YOUR GOAL:
Make a verbatim copy of the records; pictures stay out.

MATERIAL PROVIDED:
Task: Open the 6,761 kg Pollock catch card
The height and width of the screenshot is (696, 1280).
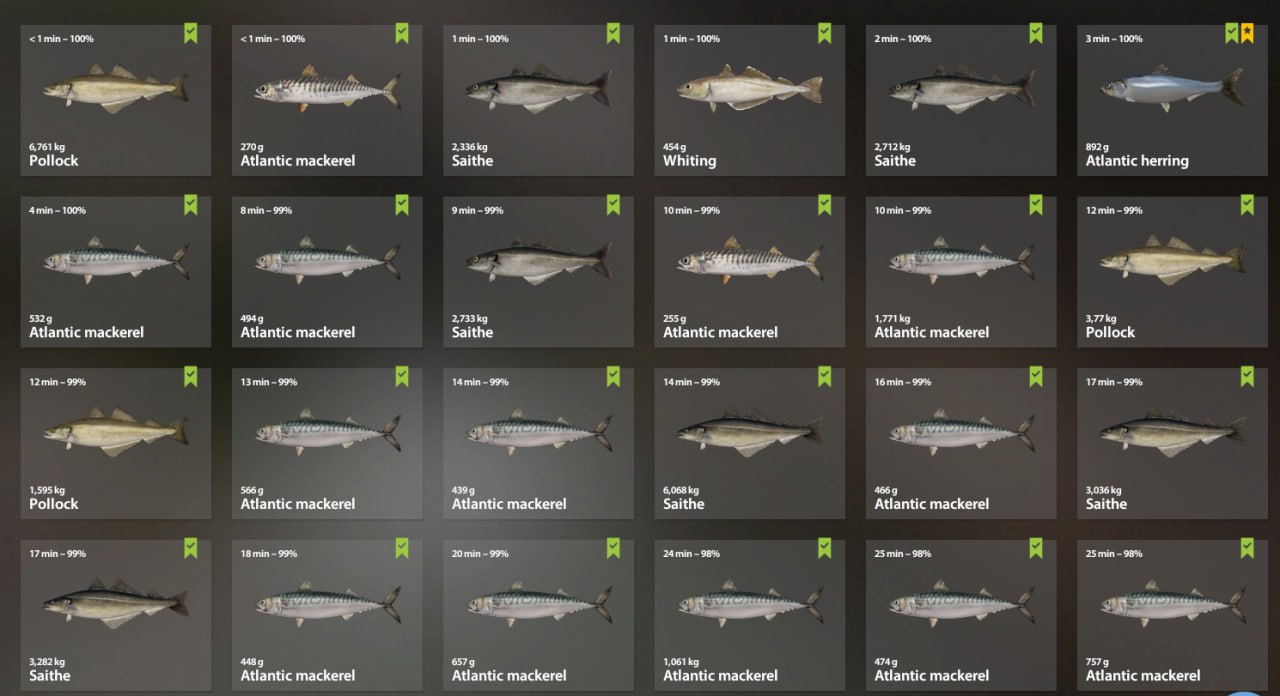Action: pyautogui.click(x=116, y=101)
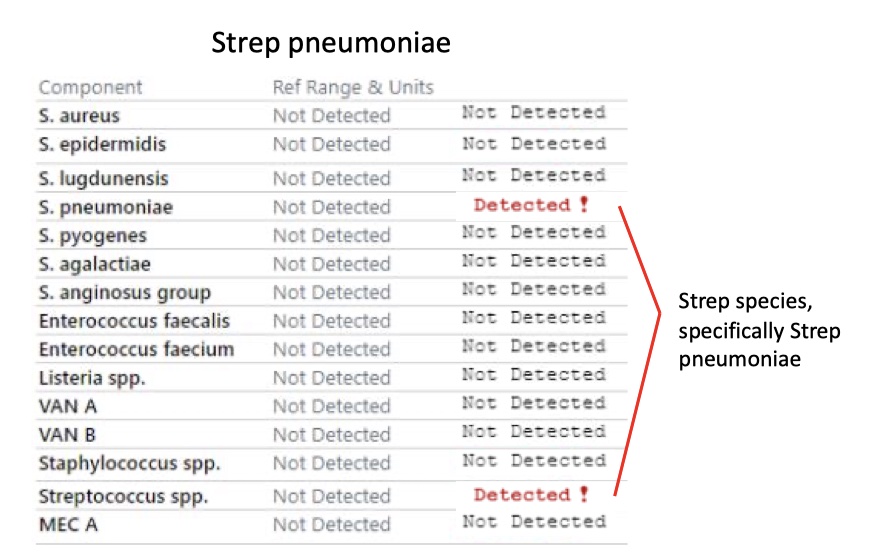
Task: Click red Detected result for Streptococcus spp.
Action: coord(522,494)
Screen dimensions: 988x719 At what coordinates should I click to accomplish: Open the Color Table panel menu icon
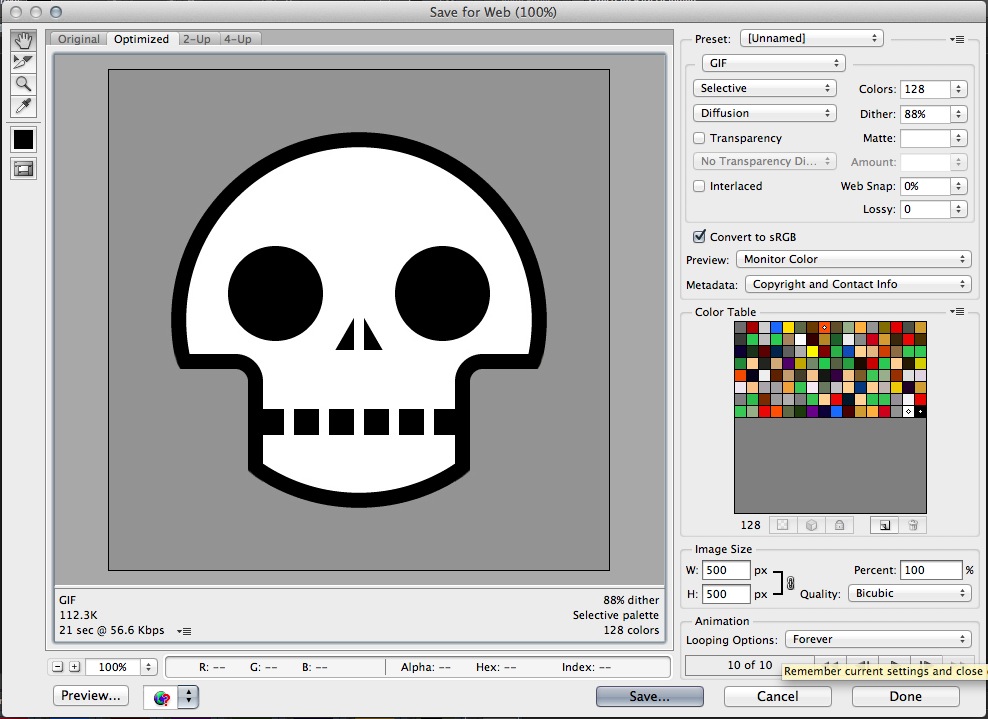click(x=958, y=312)
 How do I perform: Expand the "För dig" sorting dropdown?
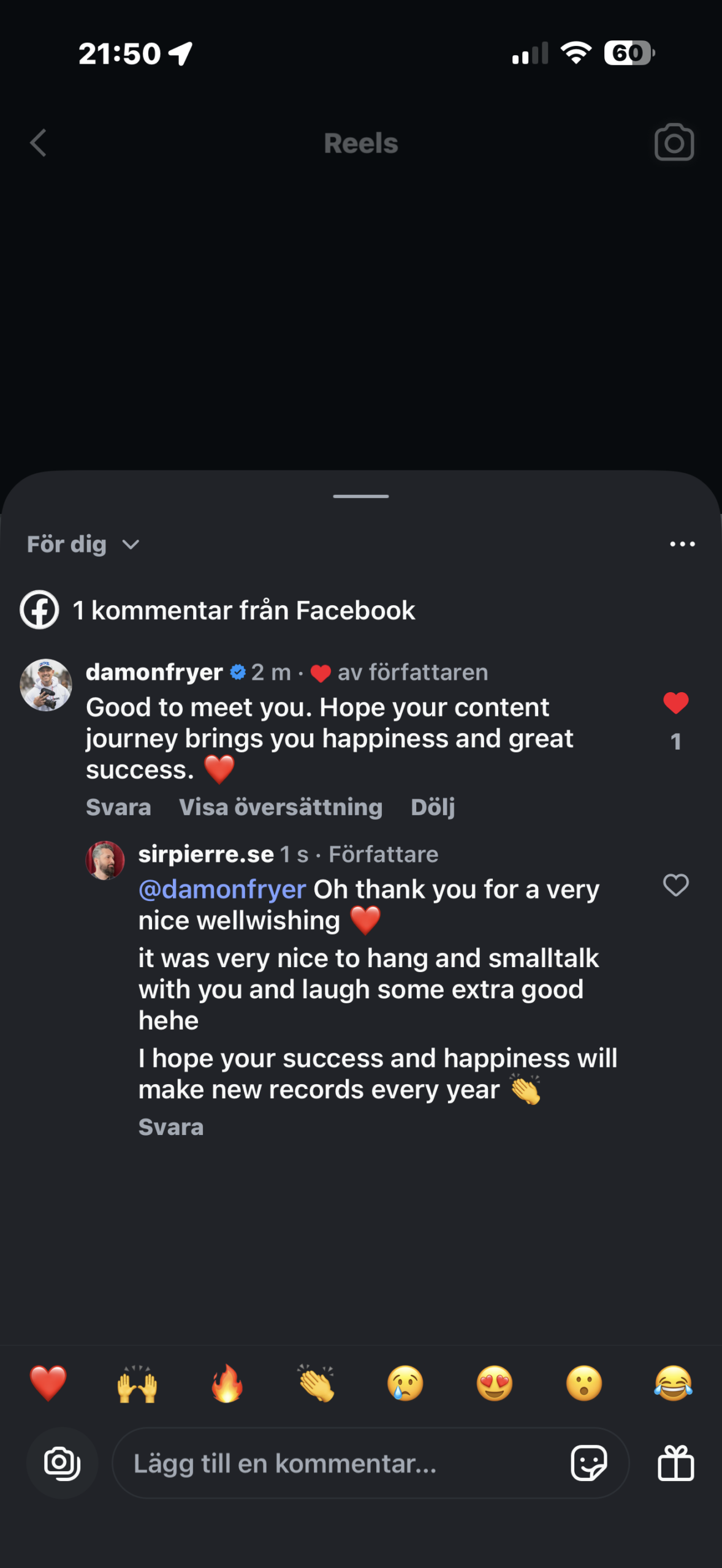pos(83,545)
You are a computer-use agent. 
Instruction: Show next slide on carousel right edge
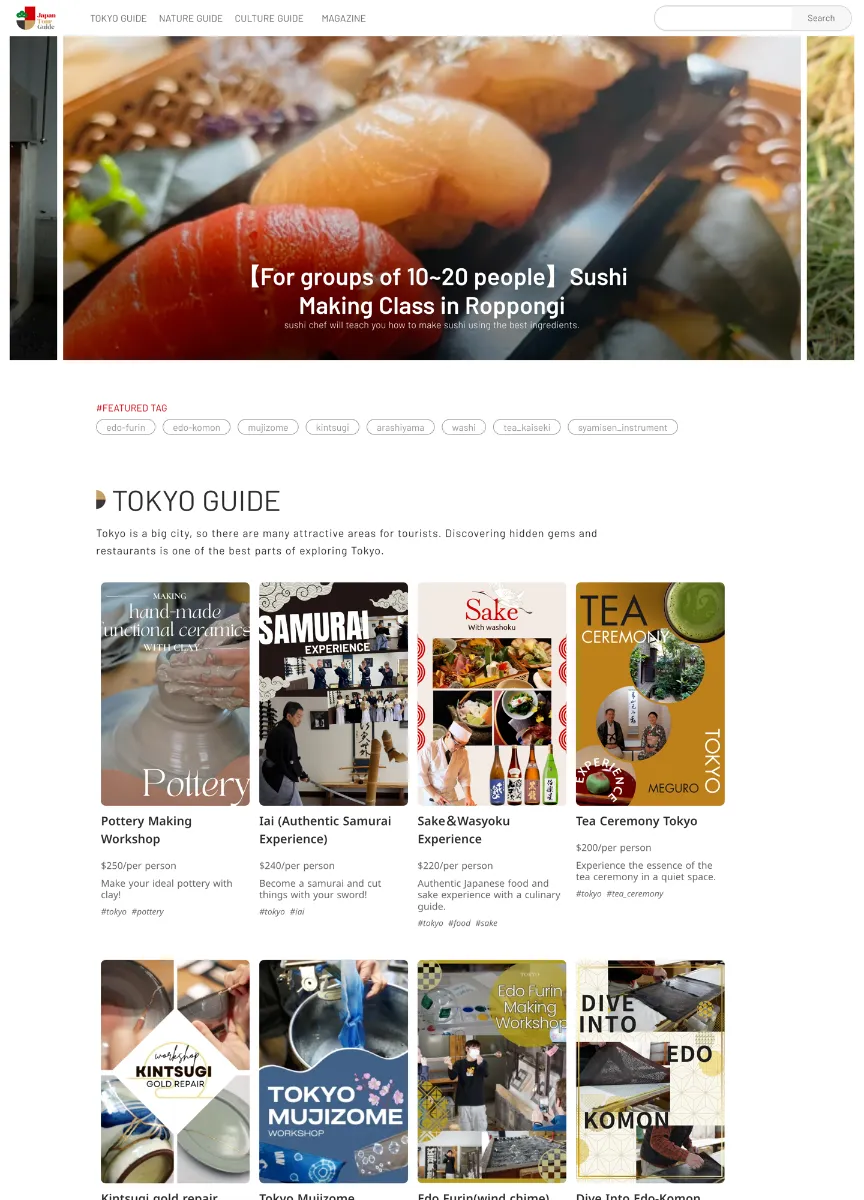point(830,198)
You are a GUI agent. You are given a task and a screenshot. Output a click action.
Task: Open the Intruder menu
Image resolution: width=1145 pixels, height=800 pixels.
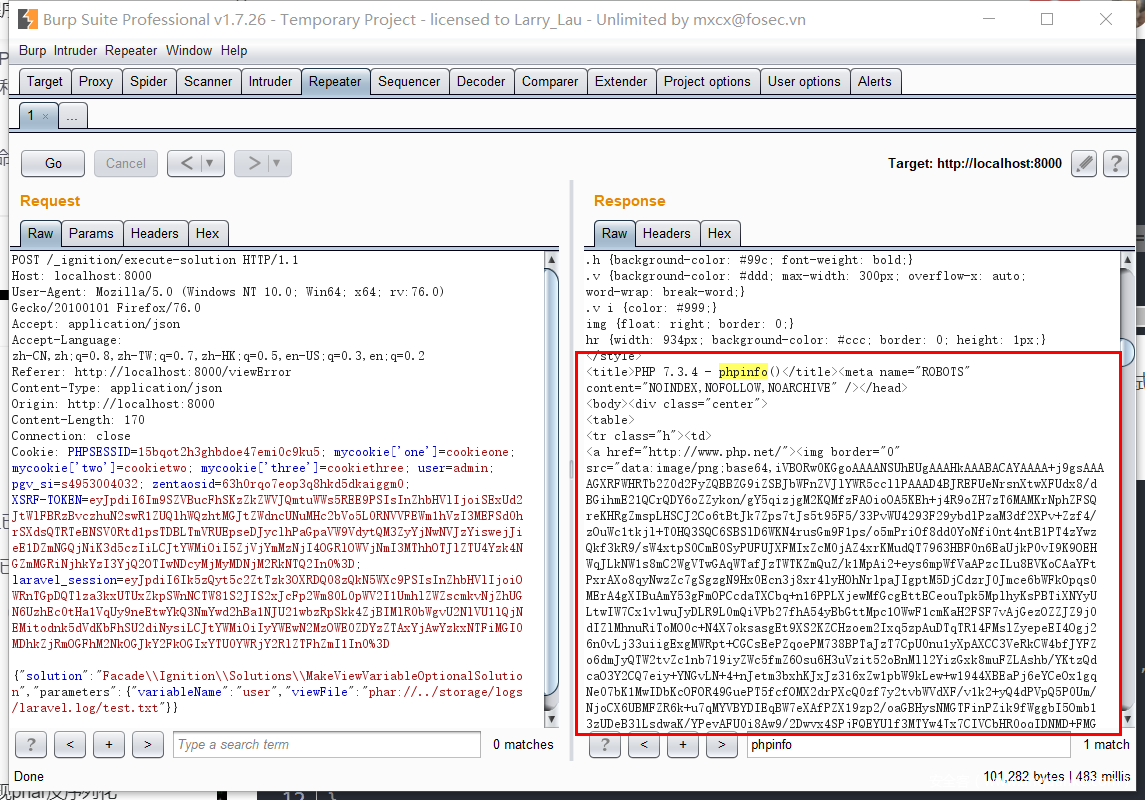point(76,50)
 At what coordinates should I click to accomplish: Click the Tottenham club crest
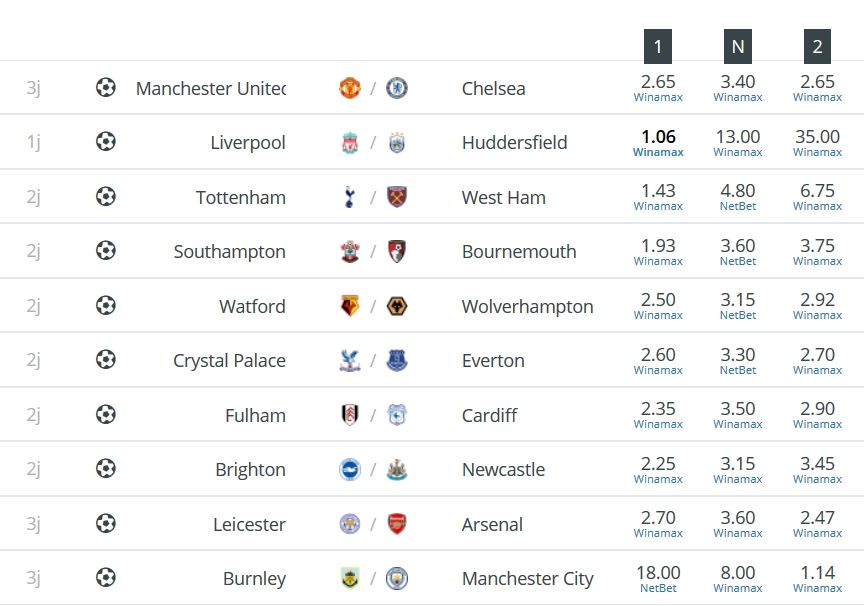(349, 197)
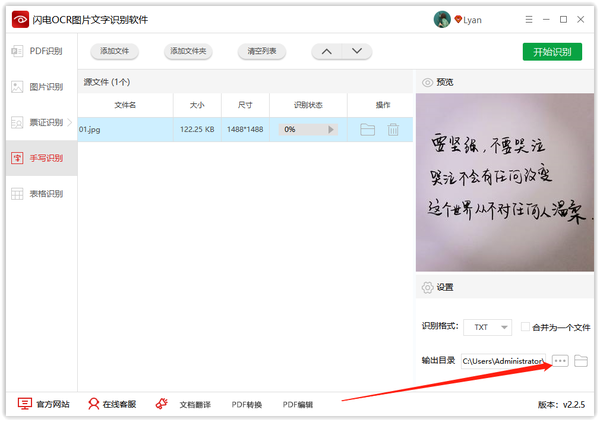Click the 添加文件 button
This screenshot has height=422, width=600.
114,52
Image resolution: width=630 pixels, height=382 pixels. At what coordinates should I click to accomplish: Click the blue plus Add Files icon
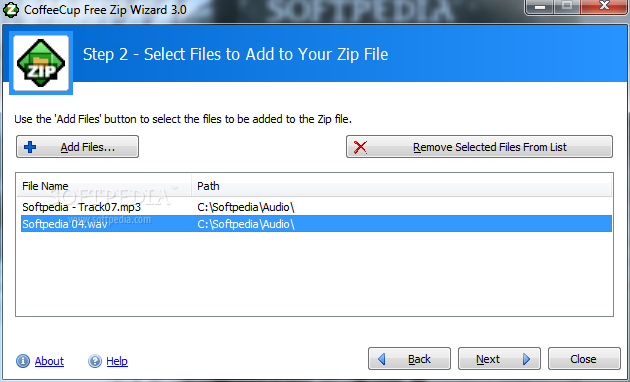coord(30,147)
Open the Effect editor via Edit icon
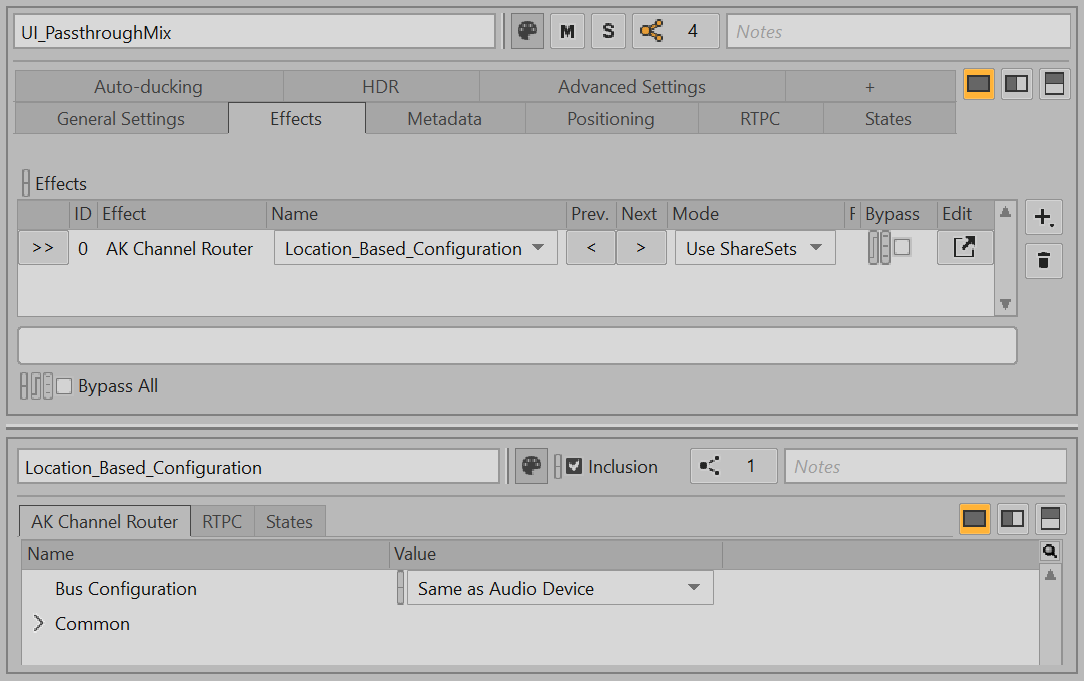 pos(964,248)
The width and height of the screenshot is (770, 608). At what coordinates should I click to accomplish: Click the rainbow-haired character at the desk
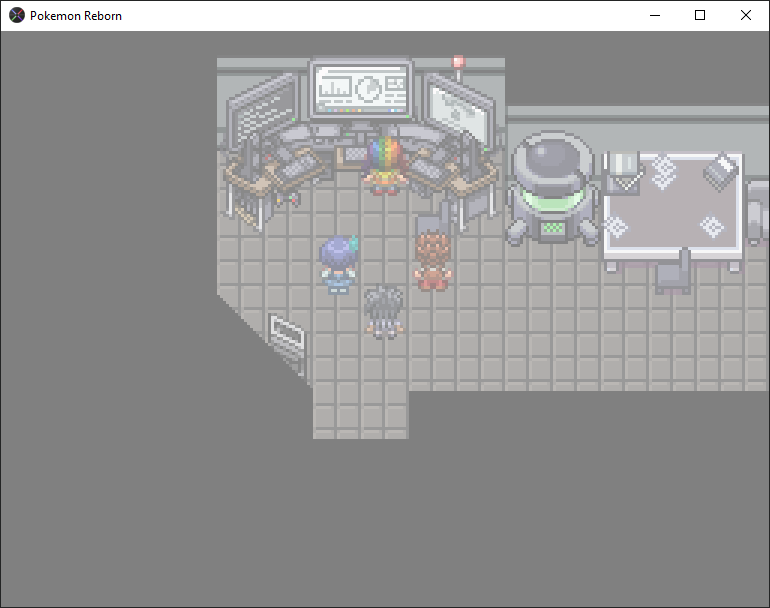pos(384,164)
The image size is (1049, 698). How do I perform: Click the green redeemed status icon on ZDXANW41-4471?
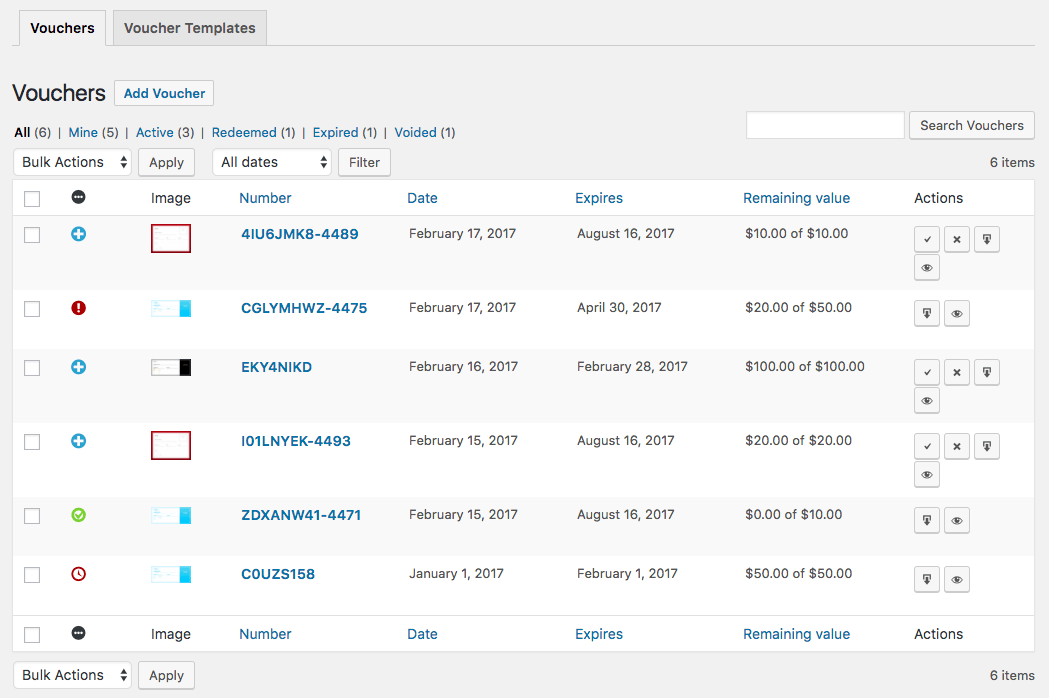point(78,515)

WRITTEN ANSWER:
Task: Open the 6,761 kg Pollock catch card
The height and width of the screenshot is (696, 1280).
Action: pyautogui.click(x=116, y=101)
Task: Click red Detected result for Streptococcus spp.
Action: coord(522,494)
Screen dimensions: 988x719 At what coordinates should I click to accomplish: Open the Color Table panel menu icon
click(x=958, y=312)
 How do I perform: Expand the "För dig" sorting dropdown?
pos(83,545)
You are a computer-use agent. 
Instruction: Show next slide on carousel right edge
point(830,198)
You are a GUI agent. You are given a task and a screenshot. Output a click action.
Task: Open the Intruder menu
Image resolution: width=1145 pixels, height=800 pixels.
point(76,50)
 At what coordinates should I click to accomplish: Click the Tottenham club crest
(349, 197)
Click the 添加文件 button
This screenshot has height=422, width=600.
114,52
Image resolution: width=630 pixels, height=382 pixels. At what coordinates should I click to accomplish: Click the blue plus Add Files icon
coord(30,147)
Open the Effect editor via Edit icon
 pos(964,248)
The width and height of the screenshot is (770, 608). At what coordinates should I click to accomplish: Click the rainbow-haired character at the desk
pos(384,164)
The image size is (1049, 698). How do I perform: Click the green redeemed status icon on ZDXANW41-4471?
point(78,515)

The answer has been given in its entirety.